FliC activates IRAK in HeNC2 and GG2EE cells. HeNC2 and GG2EE cells (10⁷ cells per sample) were cultured in the absence (lanes 1 and 4) or presence of 10⁻⁹ M FliC (lanes 2 and 5) or 1 ng of LPS/ml (lanes 3 and 6) for 15 min at 37°C. (A) IRAK was immunoprecipitated (IP) from cell lysates using anti-IRAK antibody, and the protein was visualized by Western blotting using the same antibody. (B) IRAK kinase activity in the same cell lysates was measured by in vitro kinase assay using myelin basic protein as a substrate (MBP-P).
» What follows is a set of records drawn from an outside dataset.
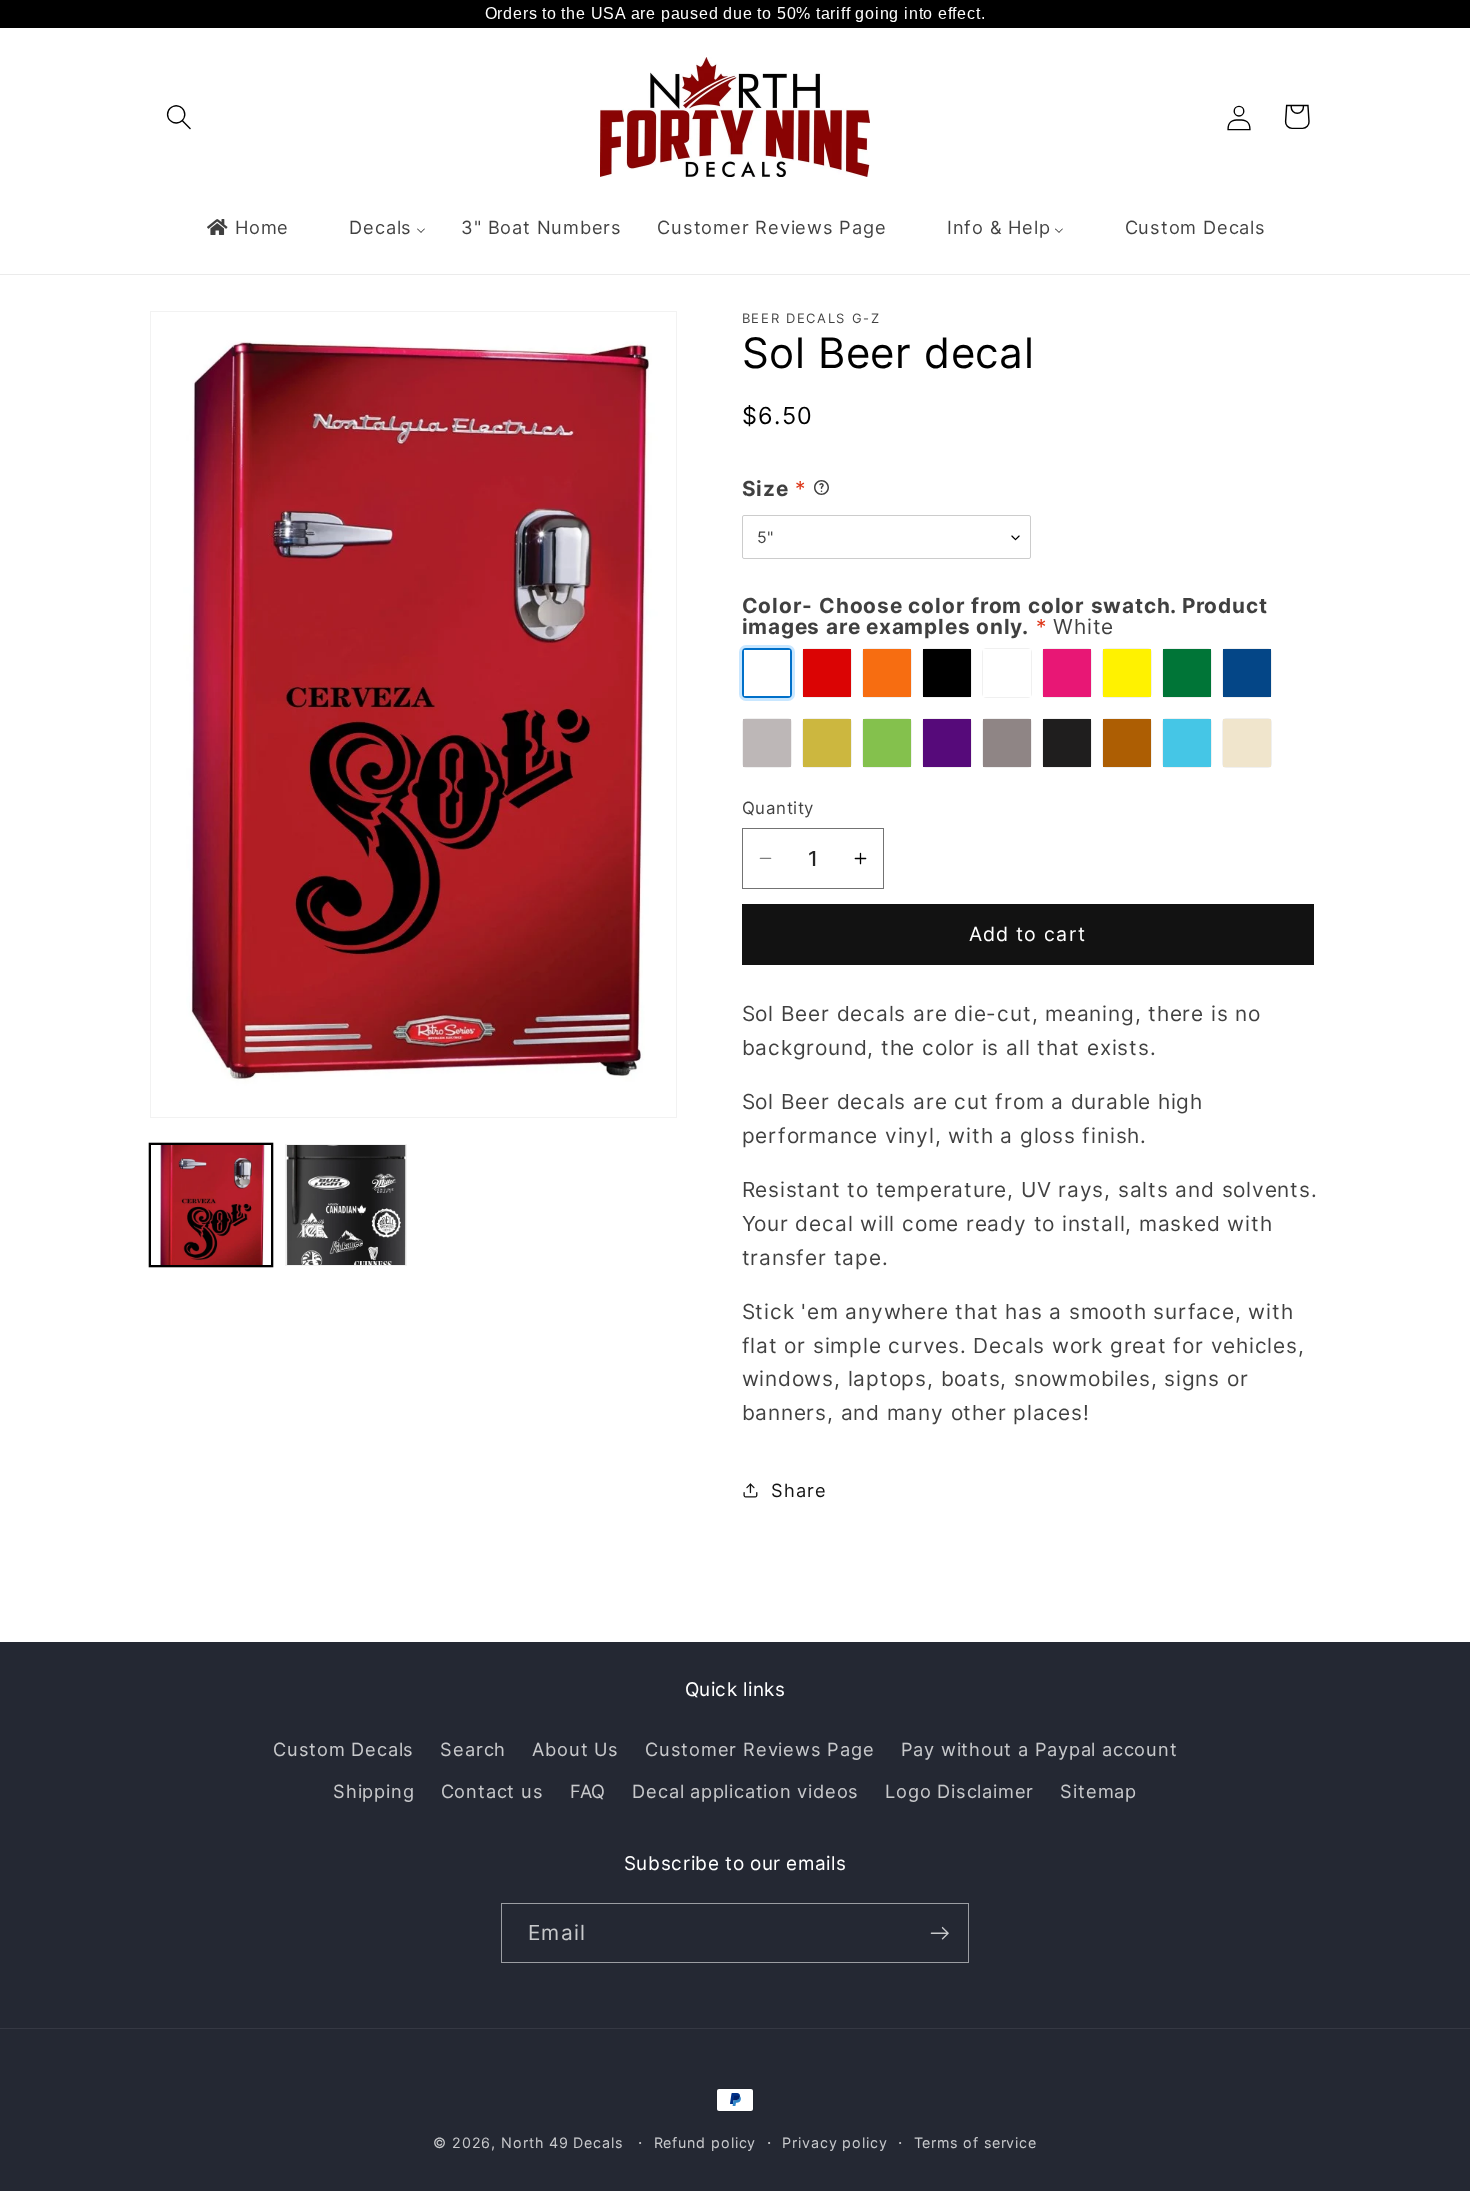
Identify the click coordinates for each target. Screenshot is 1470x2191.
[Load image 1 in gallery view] (211, 1205)
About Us (575, 1749)
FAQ (588, 1791)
The fold induction of IRAK activity relative to the unstimulated control is indicated below each lane. (C) TNF-α production in culture supernatants after 24 h. Similar results were obtained in three independent experiments.

FIG. 5

FliC activates IRAK in the human promonocytic THP-1 cell line. THP-1 cells (5 × 10⁶ cells per sample) were cultured for 1 h in the absence (lane 1) or presence of 10⁻¹¹ M FliC (lane 2), 10⁻¹⁰ M FliC (lane 3), or 10⁻⁹ M FliC (lane 4). (A) Western blot of IRAK expression. (B) IRAK kinase activity. Similar results were obtained in three independent experiments.

FIG. 6

Time course of FliC-induced IRAK activation in HeNC2 cells. (A) HeNC2 cells (10⁷ cells per sample) were cultured in the absence or presence of 10⁻⁹ M FliC. Cultures with FliC added were prepared in duplicate. Cells were lysed at the indicated time points, and IRAK activity was measured by in vitro kinase assay. (B) Fold induction of IRAK activity relative to unstimulated controls.